I love the Gettysburg Address!” Even the film's sense of humour is much improved over its predecessor, albeit still very much in the same sub-Mad Magazine mould of cartoonish sound effects, the giant ID badge of the Federal Communications Administration agent, or the 'in case of emergency break glass' box of condoms that is continually being smashed open. Mind you, if all the televised action is 'simulated', why would anyone require such a steady stream of rubber johnnies? Many of the giggles are to be found in the little details, from Sunny's “notebook of doom” to the ever-decaying state of the TV station's management hierarchy and the catastrophically ditzy Rita.





I'm a Republican! Don't put me in here!” However, in one of the true head scratchers of our time, one can't help but wonder where are all the bikinis and car washes in this Bikini Car Wash sequel? There's a great deal of lingerie, that's for sure, and quite a lot of telesales-related flim-flam … perhaps The Lingerie Telesales Company would've been a more fitting title? But then, to be fair to it, having bikinis and lingerie in one film? Now that's how you broaden the horizons for a sequel, is it not? While there's a few glimpses of the sunny and colourful bikini car wash enterprise dusted here and there, the bulk of the film instead focuses on drab grey and beige offices and the interior of a television studio, sapping some of the sauciness of the much more in-your-face randiness of the original movie, which had all the subtlety of a mountain of Hustler magazines cascading from one's closet at an inopportune moment.

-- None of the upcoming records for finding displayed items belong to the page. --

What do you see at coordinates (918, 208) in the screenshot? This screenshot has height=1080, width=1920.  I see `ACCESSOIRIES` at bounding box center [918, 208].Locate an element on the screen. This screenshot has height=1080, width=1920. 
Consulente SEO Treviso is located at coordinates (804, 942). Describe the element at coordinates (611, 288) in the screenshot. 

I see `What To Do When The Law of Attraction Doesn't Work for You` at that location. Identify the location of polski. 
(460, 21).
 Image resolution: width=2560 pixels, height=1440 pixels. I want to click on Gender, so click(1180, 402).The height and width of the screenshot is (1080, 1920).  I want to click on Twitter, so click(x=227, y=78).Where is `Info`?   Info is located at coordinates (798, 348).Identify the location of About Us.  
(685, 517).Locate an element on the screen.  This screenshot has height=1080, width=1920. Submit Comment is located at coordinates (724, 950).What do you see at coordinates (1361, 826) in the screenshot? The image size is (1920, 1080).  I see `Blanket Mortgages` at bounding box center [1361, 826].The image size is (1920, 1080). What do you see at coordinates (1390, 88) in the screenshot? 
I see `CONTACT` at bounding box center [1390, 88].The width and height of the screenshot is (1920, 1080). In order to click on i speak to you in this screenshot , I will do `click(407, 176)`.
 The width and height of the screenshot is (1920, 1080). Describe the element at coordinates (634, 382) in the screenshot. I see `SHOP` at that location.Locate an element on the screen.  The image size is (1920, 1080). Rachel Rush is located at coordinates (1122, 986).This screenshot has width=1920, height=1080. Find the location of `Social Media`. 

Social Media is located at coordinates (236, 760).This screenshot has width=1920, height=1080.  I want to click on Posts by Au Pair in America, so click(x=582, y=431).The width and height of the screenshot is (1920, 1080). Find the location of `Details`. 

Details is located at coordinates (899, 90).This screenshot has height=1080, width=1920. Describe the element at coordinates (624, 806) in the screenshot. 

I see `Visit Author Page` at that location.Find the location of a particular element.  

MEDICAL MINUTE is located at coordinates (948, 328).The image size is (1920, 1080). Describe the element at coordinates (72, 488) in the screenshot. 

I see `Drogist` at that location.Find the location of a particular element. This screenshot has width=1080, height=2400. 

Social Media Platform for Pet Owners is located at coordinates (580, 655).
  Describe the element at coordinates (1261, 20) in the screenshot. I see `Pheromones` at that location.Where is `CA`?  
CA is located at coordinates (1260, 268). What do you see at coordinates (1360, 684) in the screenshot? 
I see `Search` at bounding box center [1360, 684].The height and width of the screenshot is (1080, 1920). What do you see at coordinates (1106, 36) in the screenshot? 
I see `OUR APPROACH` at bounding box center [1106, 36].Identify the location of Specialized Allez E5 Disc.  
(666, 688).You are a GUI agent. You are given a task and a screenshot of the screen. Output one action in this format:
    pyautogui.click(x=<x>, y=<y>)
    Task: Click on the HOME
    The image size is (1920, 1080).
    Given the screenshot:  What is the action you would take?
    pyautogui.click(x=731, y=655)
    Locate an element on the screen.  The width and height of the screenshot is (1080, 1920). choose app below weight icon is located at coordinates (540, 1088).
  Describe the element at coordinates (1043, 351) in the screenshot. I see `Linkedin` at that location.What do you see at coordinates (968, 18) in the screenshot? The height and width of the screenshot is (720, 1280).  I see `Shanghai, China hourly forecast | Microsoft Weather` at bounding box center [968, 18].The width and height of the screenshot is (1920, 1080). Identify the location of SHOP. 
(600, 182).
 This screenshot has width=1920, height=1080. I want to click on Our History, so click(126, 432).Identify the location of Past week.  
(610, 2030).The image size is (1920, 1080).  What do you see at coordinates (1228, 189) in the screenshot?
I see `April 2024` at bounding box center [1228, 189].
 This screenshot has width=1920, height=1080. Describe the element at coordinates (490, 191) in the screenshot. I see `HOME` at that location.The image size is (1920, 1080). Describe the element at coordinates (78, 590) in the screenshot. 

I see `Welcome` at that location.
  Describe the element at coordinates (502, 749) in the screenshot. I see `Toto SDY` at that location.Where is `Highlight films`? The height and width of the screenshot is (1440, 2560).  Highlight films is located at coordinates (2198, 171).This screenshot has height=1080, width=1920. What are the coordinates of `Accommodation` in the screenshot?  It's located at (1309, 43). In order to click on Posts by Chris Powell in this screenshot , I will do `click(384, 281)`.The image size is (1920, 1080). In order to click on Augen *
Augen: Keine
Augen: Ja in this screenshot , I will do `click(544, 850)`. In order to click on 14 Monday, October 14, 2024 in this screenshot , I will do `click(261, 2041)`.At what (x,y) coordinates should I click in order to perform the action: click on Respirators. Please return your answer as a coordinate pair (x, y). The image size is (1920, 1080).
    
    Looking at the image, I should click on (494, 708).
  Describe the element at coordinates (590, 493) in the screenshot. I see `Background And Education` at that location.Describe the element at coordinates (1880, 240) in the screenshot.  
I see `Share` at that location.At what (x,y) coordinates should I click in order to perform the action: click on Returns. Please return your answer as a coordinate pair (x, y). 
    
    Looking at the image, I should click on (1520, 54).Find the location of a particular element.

I bought the wife a mean pair of skivvies.” Despite a surprising disinterest in fulfilling the specific promise of its title, The Bikini Car Wash Company 2 nonetheless makes improvements across most areas, even if it's slightly more coy than it's progenitor. I mean, ten minutes before anyone takes their clobber off? Now that's restraint! Even the generic rock music littered about the soundtrack dials down the obnoxious cheesiness, and good Lord, is that a camera crane being put to good use? While there's maybe an over-reliance on fisheye lenses, director Gary Dean Orona (The Great Bikini Offroad Adventure) took what had been (often literally) a naked excuse to play with oneself and slapped on a bit of polish and spark, regardless of how few sporty motors got a busty bit of scrub-a-dub-dub action.